#### PROVIDED PASSAGE
——————
Dimitrova is a Steinway Artist. Notable debut concerts in her career include:
- 1989: Barbican Centre main hall (London) debut with the Royal Philharmonic Orchestra conducted by Per Dreier (Rachmaninov's 2nd Piano Concerto)
- 1990: Purcell Room (London) debut solo recital
- 1991: Fairfield Halls (London) debut solo recital
- 1991: Malvern Festival debut with the English String Orchestra conducted by William Boughton (Shostakovich 2nd Piano Concerto)
- 1993: Royal Festival Hall (London) debut with the London Concert Orchestra conducted by Fraser Goulding (Grieg Piano Concerto)
- 1995: Wigmore Hall joint recital with Patricia Pagny, arranged and presented by Sir Georg Solti
- 1995: Palace of Fine Arts, Brussels debut with the Belgian National Orchestra conducted by Dmitry Yablonsky (Rachmaninov's 2nd Piano Concerto)
- 1996: Monaco debut – recital in the Spring Arts Festival
- 1996: Dresden Music Festival and Salzburg Whitsun Festival debuts with the London Symphony Orchestra conducted by Sir Georg Solti (Bartok 3rd Piano Concerto)

== Chamber music ==
In 1995, Dimitrova won the Parkhouse Award for Chamber Music, playing with the violinist Hanna Weinmeister. This award provided concert management for the duo by GBZ Management and resulted in many chamber recitals in London and around the UK. The duo also played in Germany, Switzerland and Austria.

Dimitrova has performed in chamber music concerts with numerous violinists and ensembles, including:
- Hanna Weinmeister (violin)
- Priya Mitchell (violin)
- Sian Phillips (musician) (violin)
- Ben Hancox (violin)
- Chloe Hanslip (violin)
- Navarra String Quartet
- Kandinski Trio
- Maggini String Quartet
- Leon Bosch (double bass)

== Contemporary music ==
Dimitrova has championed contemporary music throughout her career and given several world premiers of important works for solo piano by Bulgarian, English and Belgium composers.

In Bulgaria, Dimitrova performed regularly at the Bulgarian Contemporary Music Festival in Sofia, often premiering work by her contemporaries and she continued to champion Bulgarian music in the UK, for example performing works by Emil Mirchev and Pancho Vladigerov at the Brighton Festival in 1990.

Following her first prize in the Chimay International Competition for Pianists and Violinists in 1995 (European Chimay Foundation, ECF), Dimitrova teamed up with the Belgian composer Frederic Van Rossum performing a number of his works in concerts including at the 1996 Festival of Flanders and giving the world premiere of "Al di la dello scuro" (beyond the dark) on 28 September 1996 in Liege, Belgium.
——————
(Collected data entries)
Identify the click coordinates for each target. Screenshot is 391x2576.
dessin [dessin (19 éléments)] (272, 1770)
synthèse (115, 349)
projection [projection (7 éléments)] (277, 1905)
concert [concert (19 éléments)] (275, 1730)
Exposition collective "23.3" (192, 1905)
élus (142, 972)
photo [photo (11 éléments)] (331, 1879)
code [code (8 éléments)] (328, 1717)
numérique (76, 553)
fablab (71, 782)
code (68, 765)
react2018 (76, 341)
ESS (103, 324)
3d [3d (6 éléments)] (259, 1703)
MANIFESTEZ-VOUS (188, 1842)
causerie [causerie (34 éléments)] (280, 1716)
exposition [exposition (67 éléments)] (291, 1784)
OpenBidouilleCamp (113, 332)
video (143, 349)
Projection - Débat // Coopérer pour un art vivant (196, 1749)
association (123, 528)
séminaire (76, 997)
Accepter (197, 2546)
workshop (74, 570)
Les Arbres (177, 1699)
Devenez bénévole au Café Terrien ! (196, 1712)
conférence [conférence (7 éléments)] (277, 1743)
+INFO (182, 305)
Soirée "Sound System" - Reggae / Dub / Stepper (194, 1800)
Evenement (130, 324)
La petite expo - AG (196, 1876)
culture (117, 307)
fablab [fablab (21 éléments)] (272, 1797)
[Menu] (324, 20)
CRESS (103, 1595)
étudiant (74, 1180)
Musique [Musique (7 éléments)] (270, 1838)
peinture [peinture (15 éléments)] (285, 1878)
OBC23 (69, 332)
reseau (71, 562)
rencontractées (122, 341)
——————
Reproduce the Dimitrova passage word for word, from "Dimitrova is a" up to and including "(Grieg Piano Concerto)".

#### REPLY TO THE EXERCISE
Dimitrova is a Steinway Artist. Notable debut concerts in her career include:
- 1989: Barbican Centre main hall (London) debut with the Royal Philharmonic Orchestra conducted by Per Dreier (Rachmaninov's 2nd Piano Concerto)
- 1990: Purcell Room (London) debut solo recital
- 1991: Fairfield Halls (London) debut solo recital
- 1991: Malvern Festival debut with the English String Orchestra conducted by William Boughton (Shostakovich 2nd Piano Concerto)
- 1993: Royal Festival Hall (London) debut with the London Concert Orchestra conducted by Fraser Goulding (Grieg Piano Concerto)